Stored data
^^^^
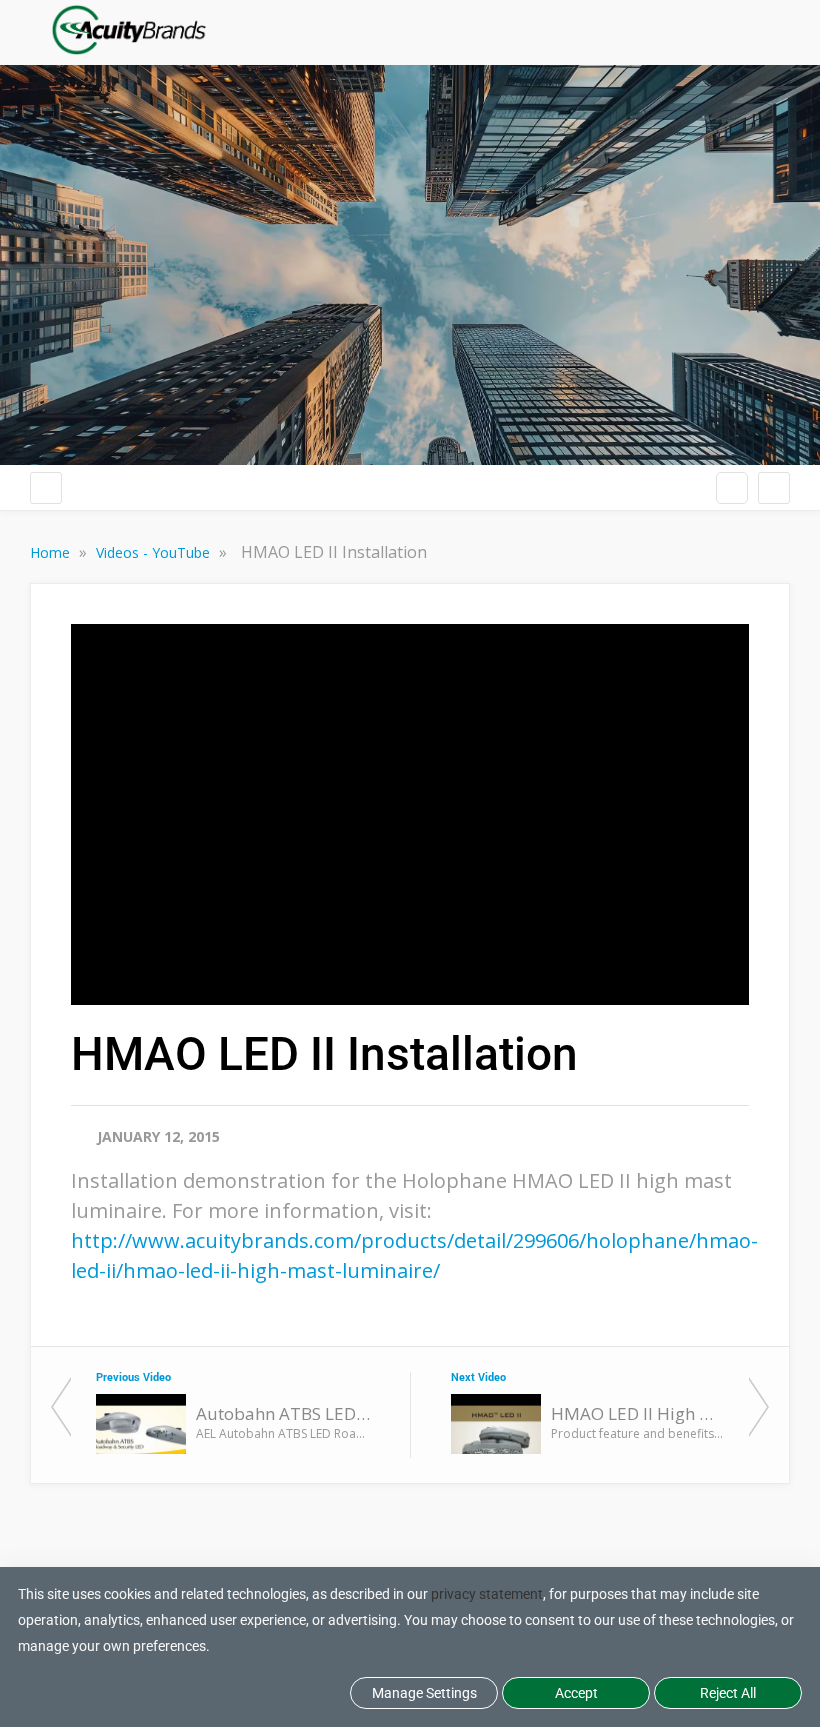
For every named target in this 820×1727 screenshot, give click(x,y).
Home (52, 552)
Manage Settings (424, 1693)
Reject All (728, 1693)
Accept (576, 1693)
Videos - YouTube (155, 552)
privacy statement (487, 1594)
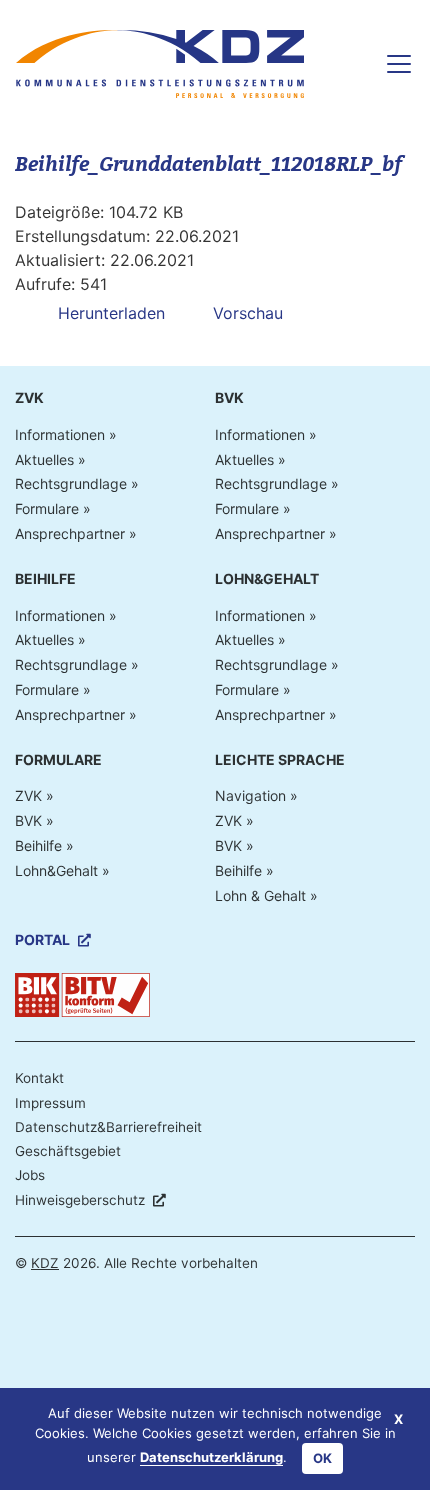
^^^^
Description of the task »
Leave the pictures out, then print every entry exactly as it reads.

Exercise output »
For every named target in this 820×1727 screenshot, give click(x,y).
Home (52, 552)
Manage Settings (424, 1693)
Reject All (728, 1693)
Accept (576, 1693)
Videos - YouTube (155, 552)
privacy statement (487, 1594)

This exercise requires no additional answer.